§ Task description: When the line containing "This screenshot has width=1326, height=805." is reached, begin reproducing lines exactly and continue through the last line of the records below.

┄┄┄┄┄┄┄┄┄┄┄┄┄┄┄┄┄┄┄┄

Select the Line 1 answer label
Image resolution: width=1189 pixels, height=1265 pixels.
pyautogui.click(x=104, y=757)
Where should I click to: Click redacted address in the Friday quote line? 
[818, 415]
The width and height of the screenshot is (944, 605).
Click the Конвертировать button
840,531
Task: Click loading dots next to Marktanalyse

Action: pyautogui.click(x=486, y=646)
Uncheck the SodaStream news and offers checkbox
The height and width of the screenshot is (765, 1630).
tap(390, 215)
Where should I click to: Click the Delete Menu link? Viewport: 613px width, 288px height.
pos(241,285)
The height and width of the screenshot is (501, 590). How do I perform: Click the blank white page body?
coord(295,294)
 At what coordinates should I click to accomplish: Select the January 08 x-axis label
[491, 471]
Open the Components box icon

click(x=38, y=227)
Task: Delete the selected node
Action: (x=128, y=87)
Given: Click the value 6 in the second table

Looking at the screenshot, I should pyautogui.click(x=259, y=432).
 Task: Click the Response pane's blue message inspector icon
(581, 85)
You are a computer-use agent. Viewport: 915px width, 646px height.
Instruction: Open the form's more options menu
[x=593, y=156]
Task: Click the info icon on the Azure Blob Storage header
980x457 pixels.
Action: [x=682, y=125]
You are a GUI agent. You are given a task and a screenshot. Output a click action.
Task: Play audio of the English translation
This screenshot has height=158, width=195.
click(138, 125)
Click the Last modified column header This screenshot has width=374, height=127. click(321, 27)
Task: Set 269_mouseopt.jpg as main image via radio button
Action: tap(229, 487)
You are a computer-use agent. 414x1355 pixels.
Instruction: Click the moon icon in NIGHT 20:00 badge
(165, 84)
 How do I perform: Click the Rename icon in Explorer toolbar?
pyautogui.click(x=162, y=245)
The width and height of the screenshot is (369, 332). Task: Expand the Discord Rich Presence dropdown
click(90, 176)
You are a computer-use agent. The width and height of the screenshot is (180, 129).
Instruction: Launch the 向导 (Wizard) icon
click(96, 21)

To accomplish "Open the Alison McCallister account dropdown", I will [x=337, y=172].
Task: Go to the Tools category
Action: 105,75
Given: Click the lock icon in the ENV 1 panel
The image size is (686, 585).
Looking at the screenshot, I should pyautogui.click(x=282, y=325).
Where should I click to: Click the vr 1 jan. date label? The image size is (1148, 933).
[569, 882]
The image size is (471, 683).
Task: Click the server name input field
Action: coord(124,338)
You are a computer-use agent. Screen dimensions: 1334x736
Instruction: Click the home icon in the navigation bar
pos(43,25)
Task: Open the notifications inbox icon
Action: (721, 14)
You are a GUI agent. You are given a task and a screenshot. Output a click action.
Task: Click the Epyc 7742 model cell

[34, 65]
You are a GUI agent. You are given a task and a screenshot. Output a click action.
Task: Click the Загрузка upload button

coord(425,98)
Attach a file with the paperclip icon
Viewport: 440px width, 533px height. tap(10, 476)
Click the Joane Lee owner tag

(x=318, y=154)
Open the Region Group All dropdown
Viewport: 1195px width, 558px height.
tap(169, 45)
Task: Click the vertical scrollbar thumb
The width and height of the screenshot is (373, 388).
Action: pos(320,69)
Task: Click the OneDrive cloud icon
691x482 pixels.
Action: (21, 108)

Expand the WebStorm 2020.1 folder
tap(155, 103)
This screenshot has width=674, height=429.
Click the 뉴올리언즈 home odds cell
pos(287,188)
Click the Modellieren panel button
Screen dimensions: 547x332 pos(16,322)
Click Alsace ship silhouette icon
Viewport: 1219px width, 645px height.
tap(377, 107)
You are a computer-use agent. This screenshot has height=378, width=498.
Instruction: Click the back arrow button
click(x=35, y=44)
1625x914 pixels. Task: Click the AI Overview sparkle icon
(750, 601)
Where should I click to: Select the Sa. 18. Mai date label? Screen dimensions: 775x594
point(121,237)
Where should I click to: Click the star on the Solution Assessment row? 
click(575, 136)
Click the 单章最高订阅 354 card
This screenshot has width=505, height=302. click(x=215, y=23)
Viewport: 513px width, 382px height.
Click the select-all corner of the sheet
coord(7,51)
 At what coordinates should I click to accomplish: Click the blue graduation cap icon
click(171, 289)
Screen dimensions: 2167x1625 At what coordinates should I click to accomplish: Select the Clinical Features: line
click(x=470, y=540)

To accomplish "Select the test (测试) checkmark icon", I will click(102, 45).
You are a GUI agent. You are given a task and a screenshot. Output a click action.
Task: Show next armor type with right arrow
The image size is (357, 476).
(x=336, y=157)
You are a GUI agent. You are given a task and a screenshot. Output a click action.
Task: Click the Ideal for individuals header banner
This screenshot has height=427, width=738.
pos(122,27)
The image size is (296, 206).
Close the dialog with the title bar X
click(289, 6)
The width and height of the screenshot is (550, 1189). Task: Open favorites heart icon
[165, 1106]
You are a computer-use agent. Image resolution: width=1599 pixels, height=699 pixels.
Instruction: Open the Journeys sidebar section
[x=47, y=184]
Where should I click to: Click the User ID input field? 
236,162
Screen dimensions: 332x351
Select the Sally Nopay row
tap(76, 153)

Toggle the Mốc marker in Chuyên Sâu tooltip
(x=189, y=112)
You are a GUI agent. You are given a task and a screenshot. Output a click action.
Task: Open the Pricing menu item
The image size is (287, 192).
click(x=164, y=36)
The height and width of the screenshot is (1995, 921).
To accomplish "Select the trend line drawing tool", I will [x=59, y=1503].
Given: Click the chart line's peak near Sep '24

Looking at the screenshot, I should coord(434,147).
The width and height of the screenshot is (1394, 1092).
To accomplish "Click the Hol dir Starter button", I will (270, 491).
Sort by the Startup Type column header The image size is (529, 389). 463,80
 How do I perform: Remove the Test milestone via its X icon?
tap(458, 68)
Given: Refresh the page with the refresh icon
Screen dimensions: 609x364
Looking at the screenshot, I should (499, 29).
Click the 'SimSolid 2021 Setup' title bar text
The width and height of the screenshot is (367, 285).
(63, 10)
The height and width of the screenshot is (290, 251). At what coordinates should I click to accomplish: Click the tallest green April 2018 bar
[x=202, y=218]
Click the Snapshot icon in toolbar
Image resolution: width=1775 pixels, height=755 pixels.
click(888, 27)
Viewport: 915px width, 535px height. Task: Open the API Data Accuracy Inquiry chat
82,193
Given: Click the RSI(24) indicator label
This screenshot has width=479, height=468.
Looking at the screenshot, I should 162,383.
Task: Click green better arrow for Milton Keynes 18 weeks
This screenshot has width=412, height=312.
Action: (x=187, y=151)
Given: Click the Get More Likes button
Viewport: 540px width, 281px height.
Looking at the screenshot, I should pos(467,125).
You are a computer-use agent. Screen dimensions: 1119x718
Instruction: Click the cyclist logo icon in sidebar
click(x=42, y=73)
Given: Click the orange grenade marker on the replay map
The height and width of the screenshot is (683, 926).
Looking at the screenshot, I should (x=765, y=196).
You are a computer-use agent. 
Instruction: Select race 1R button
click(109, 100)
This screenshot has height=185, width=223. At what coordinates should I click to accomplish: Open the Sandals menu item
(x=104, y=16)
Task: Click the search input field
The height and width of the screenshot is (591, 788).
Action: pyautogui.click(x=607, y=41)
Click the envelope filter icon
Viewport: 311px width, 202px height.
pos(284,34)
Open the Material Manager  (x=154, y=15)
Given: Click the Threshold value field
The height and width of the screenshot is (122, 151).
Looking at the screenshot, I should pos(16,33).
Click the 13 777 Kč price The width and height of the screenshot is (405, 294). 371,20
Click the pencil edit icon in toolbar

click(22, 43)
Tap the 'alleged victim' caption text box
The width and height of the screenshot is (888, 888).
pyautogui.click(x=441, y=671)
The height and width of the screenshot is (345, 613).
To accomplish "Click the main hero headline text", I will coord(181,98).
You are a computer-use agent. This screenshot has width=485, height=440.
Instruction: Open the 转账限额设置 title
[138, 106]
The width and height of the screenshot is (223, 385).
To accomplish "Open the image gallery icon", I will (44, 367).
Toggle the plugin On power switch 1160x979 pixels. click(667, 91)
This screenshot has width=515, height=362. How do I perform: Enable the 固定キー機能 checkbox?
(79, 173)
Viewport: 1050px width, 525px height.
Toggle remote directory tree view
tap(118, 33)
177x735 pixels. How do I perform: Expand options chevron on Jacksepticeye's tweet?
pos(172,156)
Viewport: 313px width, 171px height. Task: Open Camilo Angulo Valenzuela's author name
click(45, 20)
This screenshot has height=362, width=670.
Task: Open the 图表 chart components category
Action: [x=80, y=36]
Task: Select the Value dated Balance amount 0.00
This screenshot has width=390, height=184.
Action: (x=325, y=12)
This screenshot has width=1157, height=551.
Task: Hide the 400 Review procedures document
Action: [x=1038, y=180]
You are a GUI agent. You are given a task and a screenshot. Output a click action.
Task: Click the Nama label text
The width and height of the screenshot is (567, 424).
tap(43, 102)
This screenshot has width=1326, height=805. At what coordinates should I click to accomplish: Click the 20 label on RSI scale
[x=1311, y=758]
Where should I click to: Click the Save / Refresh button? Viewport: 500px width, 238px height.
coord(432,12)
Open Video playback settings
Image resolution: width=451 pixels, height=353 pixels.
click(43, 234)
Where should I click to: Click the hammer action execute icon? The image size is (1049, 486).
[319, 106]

┄┄┄┄┄┄┄┄┄┄┄┄┄┄┄┄┄┄┄┄

§ Answer for this exercise:
This screenshot has width=1326, height=805. At what coordinates should I click to accomplish: Click the 20 label on RSI scale
[x=1311, y=758]
Where should I click to: Click the Save / Refresh button? Viewport: 500px width, 238px height.
coord(432,12)
Open Video playback settings
Image resolution: width=451 pixels, height=353 pixels.
click(43, 234)
Where should I click to: Click the hammer action execute icon? The image size is (1049, 486).
[319, 106]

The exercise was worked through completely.